Chemical structure of domoic acid

The neurotoxicity of DA is due to its classification as a glutamate receptor agonist. An agonist causes an increase in cellular function, so it prolong neurological signals after the signal should have ceased to exist. In the case of DA, glutamate receptors are activated to open ion-gated channels in neurons, which leads to a variety of neurotoxic effects. At high enough doses, an organism will die of DA poisoning, while sublethal levels may cause a diverse range of effects on the central nervous system. There have been many experimental studies performed on animals, in addition to analysis of animals that were poisoned by DA in nature. Experiments showed that mammals exhibit a variety of behavioral and motor impairments, such as seizing, scratching, twitching, yawning, and head-waving. Upon dissection, organisms exposed acutely and chronically to DA were found to have brain lesions along the hippocampus and limbic system. Additionally, gross cardiac lesions were found in California sea lions, and retinal lesions found in some but not all species examined. DA exhibits both acute and chronic toxicity, and has no known antidote.

Biosynthesis of Domoic acid involves a coordinated cluster of genes. Brunson et al. (2018) used genomic and transcriptomic analyses to identify a unique toxin biosynthesis gene cluster in P. australis, including polyketide synthase (PKS) and nonribosomal peptide synthetase (NRPS) related genes, which are significantly upregulated during bloom events.

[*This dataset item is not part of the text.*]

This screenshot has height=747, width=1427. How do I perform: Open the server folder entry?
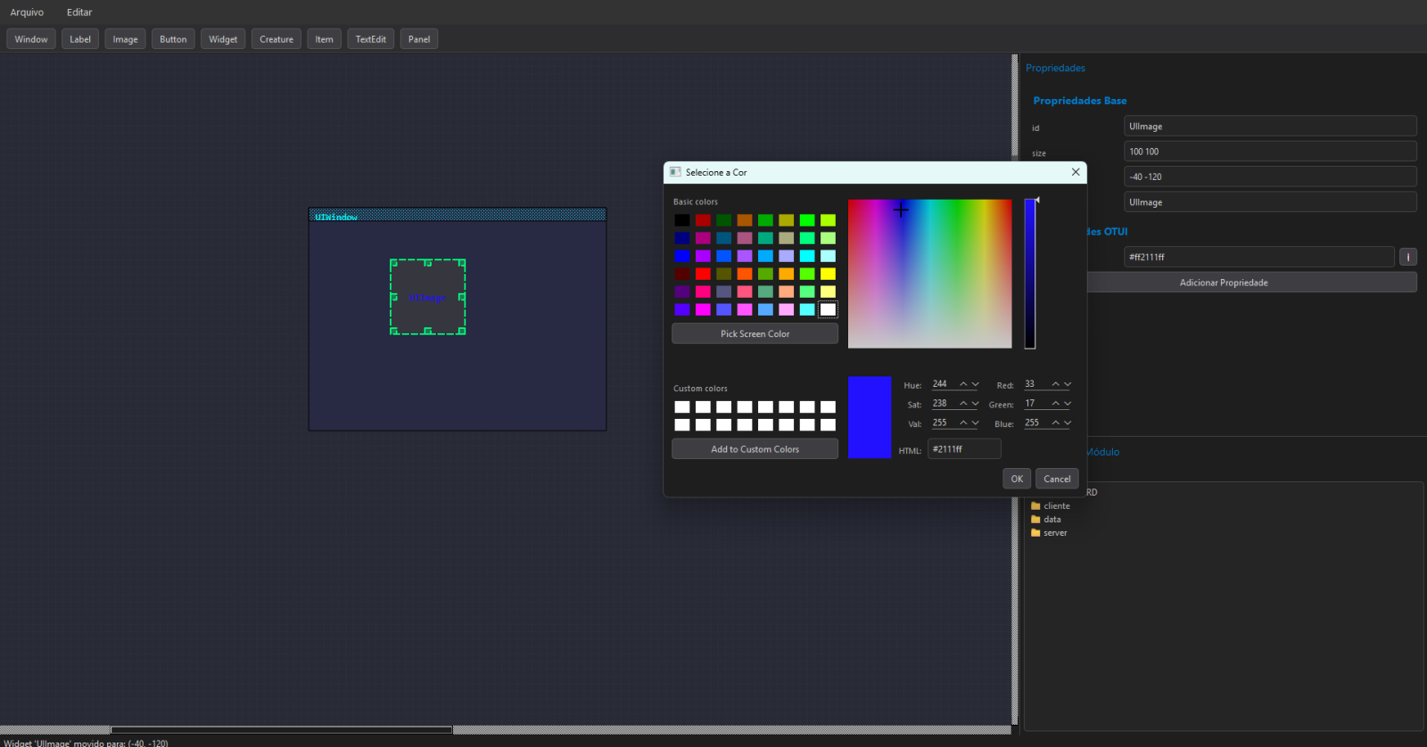1054,533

The toxin synthesis pathway is closely linked to intracellular nitrogen metabolism and regulated by environmental factors such as light and nutrient availability.

==Effects on marine life==
Marine mammals and seabirds have displayed adverse effects when in contact with Domoic acid including neurological effects and mortality. However, organisms such as shellfish and fish can ingest and accumulate domoic acid without ill effects. Despite these organisms not being effected, they can contribute to toxicity accumulating in the organisms that eat them. Domoic acid can accumulate up the food chain and cause adverse effects in marine organisms that are in higher trophic levels. It can cause neurological syndromes, gastrointestinal syndromes, acute retina issues, motor sensory abnormalities, heart defects, and morphological brain changes.

== Environmental Triggers and Bloom Impacts ==

Bloom formation of Pseudo-nitzschia australis is influenced by several environmental factors:
- Nutrient concentrations: Elevated nitrate and phosphate levels promote growth.
- Sea temperature: Optimal growth occurs between 10–20 °C; warming may expand its range.
- Water column stability: Stratified waters favor bloom development.

These harmful algal blooms cause mass mortalities in marine wildlife such as seabirds and marine mammals and lead to significant economic losses in fisheries. For example, a 1991 bloom off the coast of eastern Canada caused over 100 human poisonings and fishery closures.